Great point about trying as many channels as you can. It’s all about the right combination of channels. You will fail with certain channels. We all have. It’s just important to notice the failure and adapt quickly. But with the right mix, with each channel complementing the others and working together – that’s really great growth marketing.
Question: I’d love to hear what channels are working, what channels were driving revenue for you as you scaled the business, and then what was like one example of one experiment that went awry?
Search, first and foremost, has been my best channel at Sigstr and Terminus. What was once a forgotten channel quickly became our biggest asset.
Going back to boring marketing: email marketing still works. We still have our email lists, and we’re on a consistent schedule, not a spammy schedule. We always try to be informative and share resources to grow our subscriber base. Email signature marketing also still works.
Display advertising has been successful for us, but we don’t just spray and pray. Instead, we are being thoughtful and targeted and efficient about it. And then, once people land on your website, you better have something thoughtful to get them to the next stage. For us, that’s live chat.
Those are our top four and they all tie together well, and we invest heavily in brand, so those four channels all work even better.

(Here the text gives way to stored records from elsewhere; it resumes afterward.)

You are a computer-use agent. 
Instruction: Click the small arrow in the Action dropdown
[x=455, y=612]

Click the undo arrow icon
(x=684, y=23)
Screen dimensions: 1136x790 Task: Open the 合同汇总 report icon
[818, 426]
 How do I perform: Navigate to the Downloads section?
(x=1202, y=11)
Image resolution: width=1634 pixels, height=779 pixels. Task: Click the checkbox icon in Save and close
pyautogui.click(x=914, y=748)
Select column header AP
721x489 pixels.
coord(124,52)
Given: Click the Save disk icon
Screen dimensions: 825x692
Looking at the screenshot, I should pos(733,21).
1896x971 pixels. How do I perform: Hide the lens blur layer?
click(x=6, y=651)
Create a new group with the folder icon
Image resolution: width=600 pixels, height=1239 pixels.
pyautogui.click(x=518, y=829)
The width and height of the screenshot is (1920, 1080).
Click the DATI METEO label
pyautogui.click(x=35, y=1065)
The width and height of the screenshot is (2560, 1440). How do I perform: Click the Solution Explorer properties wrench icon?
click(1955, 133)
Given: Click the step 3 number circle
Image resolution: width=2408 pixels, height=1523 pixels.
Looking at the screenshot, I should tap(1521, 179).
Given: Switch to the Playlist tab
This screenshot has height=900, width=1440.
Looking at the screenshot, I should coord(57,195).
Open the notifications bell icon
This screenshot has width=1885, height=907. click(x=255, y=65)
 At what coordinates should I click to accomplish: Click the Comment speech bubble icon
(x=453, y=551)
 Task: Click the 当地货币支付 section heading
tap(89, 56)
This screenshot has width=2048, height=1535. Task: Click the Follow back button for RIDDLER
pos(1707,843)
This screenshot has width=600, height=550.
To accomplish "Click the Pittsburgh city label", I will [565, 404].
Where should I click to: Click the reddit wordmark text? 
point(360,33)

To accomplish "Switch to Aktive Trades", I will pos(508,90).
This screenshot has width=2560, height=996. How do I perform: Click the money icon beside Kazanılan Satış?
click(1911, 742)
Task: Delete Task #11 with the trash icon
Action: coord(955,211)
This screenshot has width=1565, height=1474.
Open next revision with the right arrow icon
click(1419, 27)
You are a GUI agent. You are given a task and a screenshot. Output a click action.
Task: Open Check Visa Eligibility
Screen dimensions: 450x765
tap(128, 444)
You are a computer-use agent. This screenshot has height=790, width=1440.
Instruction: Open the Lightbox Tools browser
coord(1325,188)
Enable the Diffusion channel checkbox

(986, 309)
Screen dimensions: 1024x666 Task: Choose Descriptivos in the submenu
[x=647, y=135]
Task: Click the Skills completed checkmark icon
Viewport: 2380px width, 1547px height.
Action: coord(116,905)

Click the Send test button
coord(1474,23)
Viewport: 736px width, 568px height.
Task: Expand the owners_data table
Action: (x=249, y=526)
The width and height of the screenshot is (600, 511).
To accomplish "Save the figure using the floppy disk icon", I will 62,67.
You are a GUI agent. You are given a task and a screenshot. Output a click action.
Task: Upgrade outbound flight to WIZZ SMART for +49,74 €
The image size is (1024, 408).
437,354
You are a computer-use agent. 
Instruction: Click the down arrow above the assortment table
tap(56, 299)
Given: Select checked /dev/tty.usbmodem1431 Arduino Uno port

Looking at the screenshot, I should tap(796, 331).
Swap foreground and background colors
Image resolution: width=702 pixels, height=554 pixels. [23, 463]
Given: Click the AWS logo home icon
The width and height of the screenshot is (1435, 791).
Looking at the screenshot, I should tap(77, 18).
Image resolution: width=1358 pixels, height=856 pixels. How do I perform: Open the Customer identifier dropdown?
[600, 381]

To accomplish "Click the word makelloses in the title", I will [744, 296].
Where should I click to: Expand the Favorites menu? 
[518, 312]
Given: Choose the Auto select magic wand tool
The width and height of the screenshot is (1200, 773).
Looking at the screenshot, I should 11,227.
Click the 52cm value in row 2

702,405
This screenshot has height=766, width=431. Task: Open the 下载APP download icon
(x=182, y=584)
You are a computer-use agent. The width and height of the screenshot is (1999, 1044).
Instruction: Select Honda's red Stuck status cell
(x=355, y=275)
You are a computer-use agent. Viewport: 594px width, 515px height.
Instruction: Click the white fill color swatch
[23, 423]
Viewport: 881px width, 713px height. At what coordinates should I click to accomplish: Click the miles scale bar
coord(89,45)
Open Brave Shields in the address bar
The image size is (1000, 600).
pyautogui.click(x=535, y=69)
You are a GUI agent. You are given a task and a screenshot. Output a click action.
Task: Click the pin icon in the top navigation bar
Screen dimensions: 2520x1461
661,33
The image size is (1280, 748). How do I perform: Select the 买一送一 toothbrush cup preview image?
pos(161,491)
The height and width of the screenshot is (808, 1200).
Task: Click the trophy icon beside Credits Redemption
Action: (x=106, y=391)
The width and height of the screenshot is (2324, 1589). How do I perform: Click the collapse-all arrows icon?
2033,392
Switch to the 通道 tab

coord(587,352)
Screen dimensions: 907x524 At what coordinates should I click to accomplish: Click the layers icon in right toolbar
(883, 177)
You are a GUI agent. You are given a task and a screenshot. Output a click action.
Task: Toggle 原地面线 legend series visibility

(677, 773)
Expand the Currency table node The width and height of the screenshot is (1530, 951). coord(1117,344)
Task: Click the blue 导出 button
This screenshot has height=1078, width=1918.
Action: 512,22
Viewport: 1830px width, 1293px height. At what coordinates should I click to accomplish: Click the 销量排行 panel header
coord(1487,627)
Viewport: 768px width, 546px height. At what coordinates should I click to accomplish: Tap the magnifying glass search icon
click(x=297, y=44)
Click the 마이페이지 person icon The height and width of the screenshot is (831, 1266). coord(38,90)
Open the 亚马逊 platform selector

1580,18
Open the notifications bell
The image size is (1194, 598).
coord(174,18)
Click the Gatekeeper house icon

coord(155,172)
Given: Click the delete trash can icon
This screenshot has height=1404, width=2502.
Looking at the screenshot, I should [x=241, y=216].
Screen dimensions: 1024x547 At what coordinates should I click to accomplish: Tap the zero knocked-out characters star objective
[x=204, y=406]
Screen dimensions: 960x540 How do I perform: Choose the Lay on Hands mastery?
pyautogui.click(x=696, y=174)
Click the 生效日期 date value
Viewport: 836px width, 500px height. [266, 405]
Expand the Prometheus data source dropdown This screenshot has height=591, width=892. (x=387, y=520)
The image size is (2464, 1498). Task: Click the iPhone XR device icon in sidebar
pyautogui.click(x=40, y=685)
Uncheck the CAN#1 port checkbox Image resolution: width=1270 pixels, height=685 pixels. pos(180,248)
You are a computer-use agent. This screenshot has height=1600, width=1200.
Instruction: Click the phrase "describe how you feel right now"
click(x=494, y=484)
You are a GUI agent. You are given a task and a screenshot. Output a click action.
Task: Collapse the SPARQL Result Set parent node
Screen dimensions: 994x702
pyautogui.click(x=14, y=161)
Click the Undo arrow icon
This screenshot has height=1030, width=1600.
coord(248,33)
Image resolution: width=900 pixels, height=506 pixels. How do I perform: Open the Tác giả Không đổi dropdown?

I’m obviously a huge fan of organic search. Of course, with paid search it’s the same search box. Your audience is typing in the same search box for both of those to meet the needs that they have. So, I think that it’s a no-brainer to have some paid search going on. Directories or reviews sites are sometimes overlooked, like G2 or Capterra. But I have found incredible success there.
That’s one experiment that we ran at Lessonly. We invested different amounts of money at different times in review sites. We found what worked and then we put it on autopilot. We expected it to be exactly the same forever.
Well, the effectiveness started to decay over time. We again had to iterate, we made some tweaks, and got it up again. The timing of when you invest in certain channels really matters also. Things that work really well early on might not resonate with buyers later on.
Question: We just talked about all different channels. How do you consider the interplay between channels working together to fuel your growth engine?
I think the best channels are the ones you can use to make others better. Organic search helps us make more informed decisions about messaging and strategy. It helps our paid channels to have a firm grasp on how people are searching for our solution. It’s making our brand content discoverable for prospects who’ve never heard of us.
Question: Mitch, I’m really curious to hear what kinds of lessons that you’re bringing with you into your strategy at Demandwell.
Absolutely. Iteration is just so critical. We have codified that specifically for our customers into what we call P.A.C.E. This is how we think at DemandWell. Every marketing campaign should have these four steps: Plan, Attract, Convert and Evaluate.
Every successful organic search program has these four elements also. Once you go through attracting and converting attention, you evaluate how well your plan worked, then improve your initial plan and run the cycle again.
The faster and more frequently you do that, the more successful you’ll be. I learned that viscerally at Lessonly in every channel. At Demandwell, we’ve really codified that for search specifically.